◆ **SHORT PROBLEM A**: Please write out the passage of the Patroni upgrade notes starting at "[root@psql04 ~]# grep" and ending at "to get wal_keep_size.", word for word.
* BEGIN EXTRACTED TEXT *
#Post Title | #Site Title

Patroni and ETCD: Upgrade from PostgreSQL 10 to PostgreSQL 14

Begin by installing PostgreSQL 14. In this case we're installing all PostgreSQL 14 packages.

yum install postgresql14*

Check version after installation:

[root@psql04 ~]# /usr/pgsql-14/bin/psql –version
psql (PostgreSQL) 14.5
[root@psql04 ~]#

[root@psql04 ~]# grep -Ei bin_dir /etc/patroni.yml
bin_dir: /usr/pgsql-14/bin
[root@psql04 ~]#

Fix config file:

Oct 29 23:32:06 psql09.nix.mds.xyz patroni[24559]: 2022-10-30 03:32:06.506 GMT [24740] LOG: unrecognized configuration parameter "wal_keep_segments" in file "/data/patroni/postgresql.conf" line 17
Oct 29 23:32:06 psql09.nix.mds.xyz patroni[24559]: 2022-10-30 03:32:06.506 GMT [24740] FATAL: configuration file "/data/patroni/postgresql.conf" contains errors

https://www.depesz.com/2020/07/27/waiting-for-postgresql-14-rename-wal_keep_segments-to-wal_keep_size/

Rename wal_keep_segments to wal_keep_size. N * 16 to get wal_keep_size.
* END EXTRACTED TEXT *
* BEGIN MATERIAL PROVIDED *
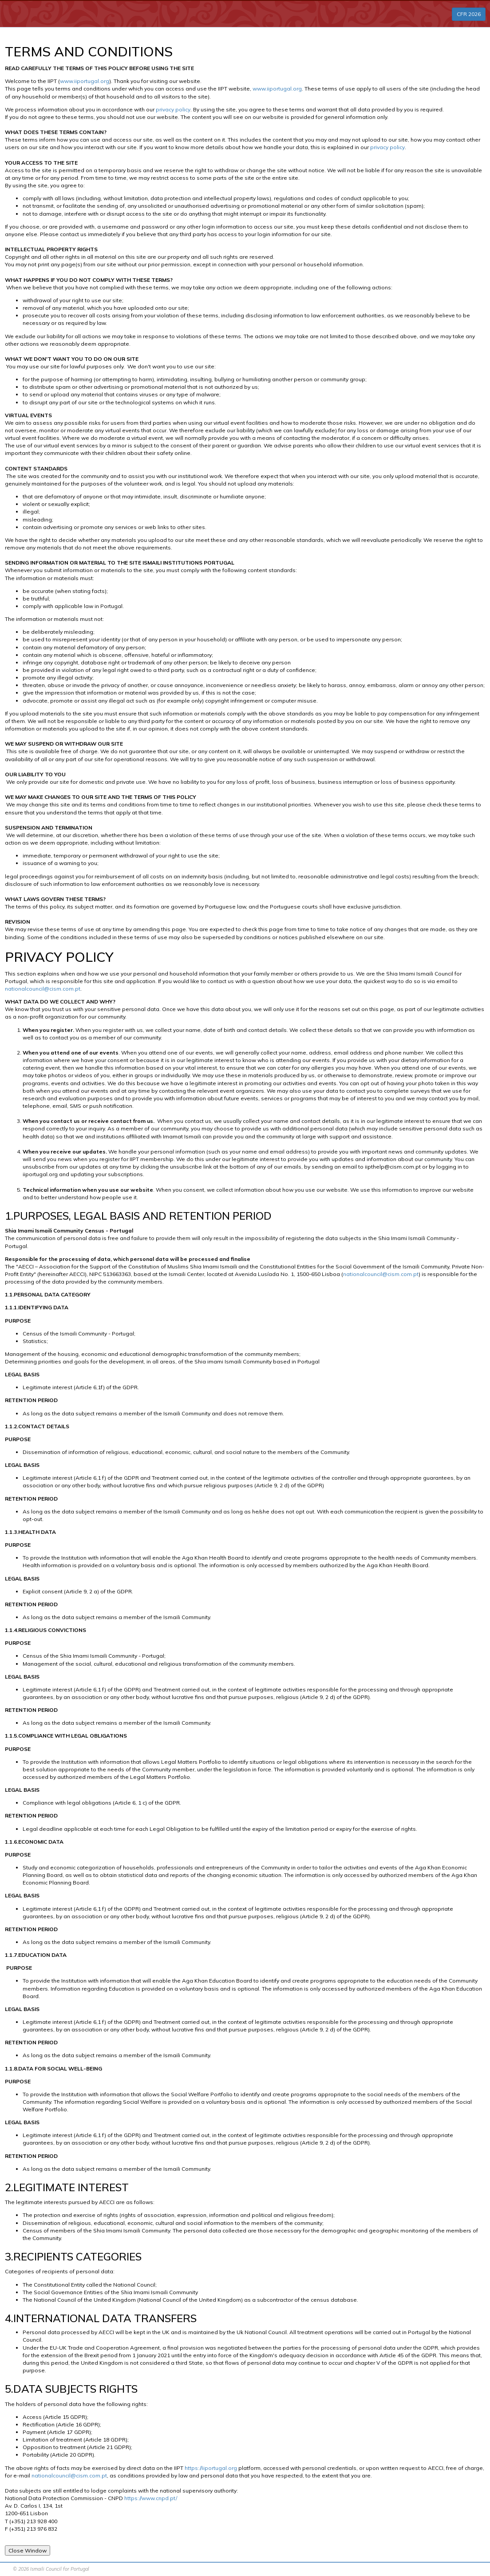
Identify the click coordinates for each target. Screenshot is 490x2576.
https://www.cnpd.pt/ (150, 2498)
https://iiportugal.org (210, 2468)
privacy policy (173, 109)
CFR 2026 (469, 14)
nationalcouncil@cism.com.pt (42, 988)
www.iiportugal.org (84, 81)
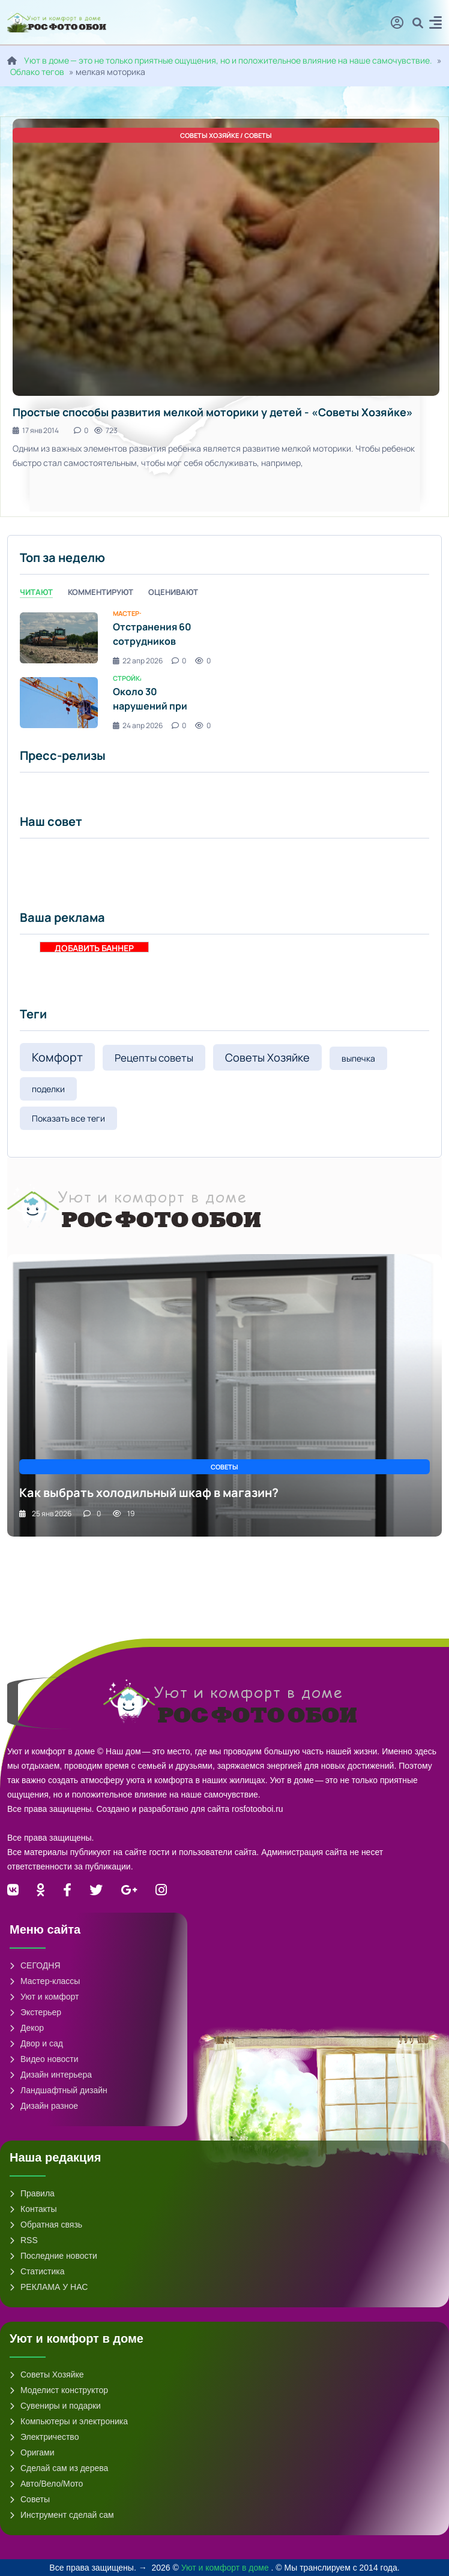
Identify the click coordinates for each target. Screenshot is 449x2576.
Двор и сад (36, 2043)
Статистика (37, 2271)
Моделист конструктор (59, 2390)
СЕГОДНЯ (35, 1965)
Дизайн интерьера (51, 2074)
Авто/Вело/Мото (46, 2483)
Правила (32, 2193)
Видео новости (44, 2059)
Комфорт (57, 1057)
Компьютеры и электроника (69, 2421)
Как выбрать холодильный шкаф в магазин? (149, 1492)
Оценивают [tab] (173, 592)
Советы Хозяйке (267, 1057)
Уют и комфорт (44, 1996)
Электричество (44, 2437)
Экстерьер (35, 2012)
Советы (30, 2499)
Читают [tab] (36, 592)
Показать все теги (68, 1118)
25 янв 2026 (45, 1513)
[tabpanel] (224, 670)
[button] (435, 24)
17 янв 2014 (36, 430)
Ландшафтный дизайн (58, 2090)
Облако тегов (37, 71)
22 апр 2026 (138, 661)
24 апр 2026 (138, 725)
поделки (48, 1089)
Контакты (33, 2209)
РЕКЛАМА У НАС (49, 2287)
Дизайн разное (44, 2106)
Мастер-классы (45, 1981)
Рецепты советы (154, 1058)
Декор (27, 2028)
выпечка (358, 1058)
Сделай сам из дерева (59, 2468)
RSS (24, 2240)
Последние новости (53, 2256)
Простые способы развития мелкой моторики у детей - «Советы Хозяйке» (213, 412)
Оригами (32, 2452)
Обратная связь (46, 2224)
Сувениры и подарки (55, 2405)
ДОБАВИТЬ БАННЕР (94, 947)
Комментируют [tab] (100, 592)
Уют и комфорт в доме (226, 2567)
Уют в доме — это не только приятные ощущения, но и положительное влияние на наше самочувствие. (228, 60)
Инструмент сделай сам (62, 2515)
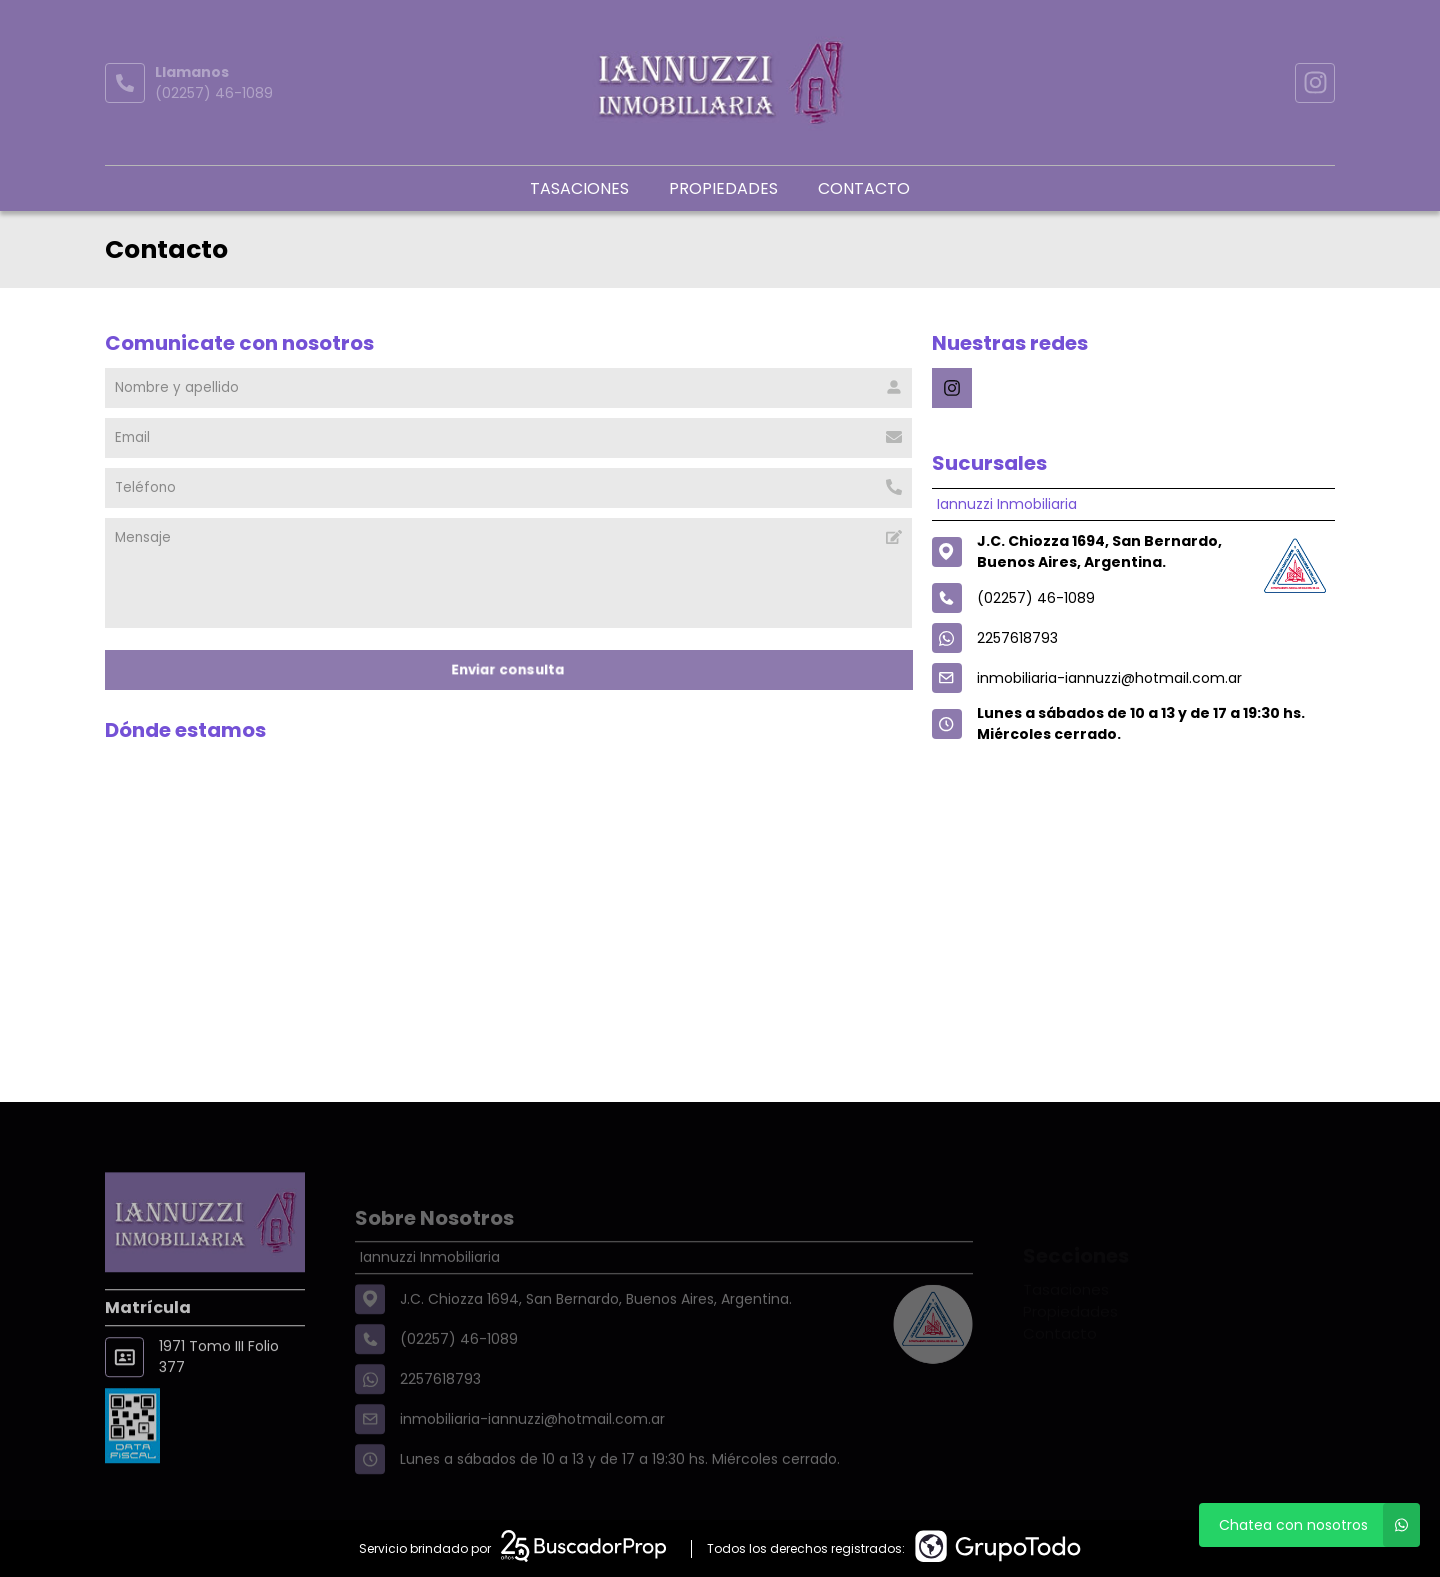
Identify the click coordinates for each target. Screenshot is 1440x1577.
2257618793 (1017, 638)
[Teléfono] (508, 488)
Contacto (864, 188)
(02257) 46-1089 (214, 93)
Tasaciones (579, 188)
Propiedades (723, 188)
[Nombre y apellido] (508, 388)
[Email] (508, 438)
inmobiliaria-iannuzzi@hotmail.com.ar (1109, 678)
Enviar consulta (508, 669)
* END MATERIAL PROVIDED *
◆ **SHORT PROBLEM B**: Swap "Рецепты" for "Кулинарные" in the rows starting at the row that contains "17 янв 2014 (36, 430)" and ending at the row that contains "Последние новости (53, 2256)". Give only those rows, with nothing else changed.

◆ **COMPLETE OUTPUT A**:
[root@psql04 ~]# grep -Ei bin_dir /etc/patroni.yml
bin_dir: /usr/pgsql-14/bin
[root@psql04 ~]#

Fix config file:

Oct 29 23:32:06 psql09.nix.mds.xyz patroni[24559]: 2022-10-30 03:32:06.506 GMT [24740] LOG: unrecognized configuration parameter "wal_keep_segments" in file "/data/patroni/postgresql.conf" line 17
Oct 29 23:32:06 psql09.nix.mds.xyz patroni[24559]: 2022-10-30 03:32:06.506 GMT [24740] FATAL: configuration file "/data/patroni/postgresql.conf" contains errors

https://www.depesz.com/2020/07/27/waiting-for-postgresql-14-rename-wal_keep_segments-to-wal_keep_size/

Rename wal_keep_segments to wal_keep_size. N * 16 to get wal_keep_size.

◆ **COMPLETE OUTPUT B**:
17 янв 2014 (36, 430)
Ландшафтный дизайн (58, 2090)
Облако тегов (37, 71)
22 апр 2026 (138, 661)
24 апр 2026 (138, 725)
поделки (48, 1089)
Контакты (33, 2209)
РЕКЛАМА У НАС (49, 2287)
Дизайн разное (44, 2106)
Мастер-классы (45, 1981)
Кулинарные советы (154, 1058)
Декор (27, 2028)
выпечка (358, 1058)
Сделай сам из дерева (59, 2468)
RSS (24, 2240)
Последние новости (53, 2256)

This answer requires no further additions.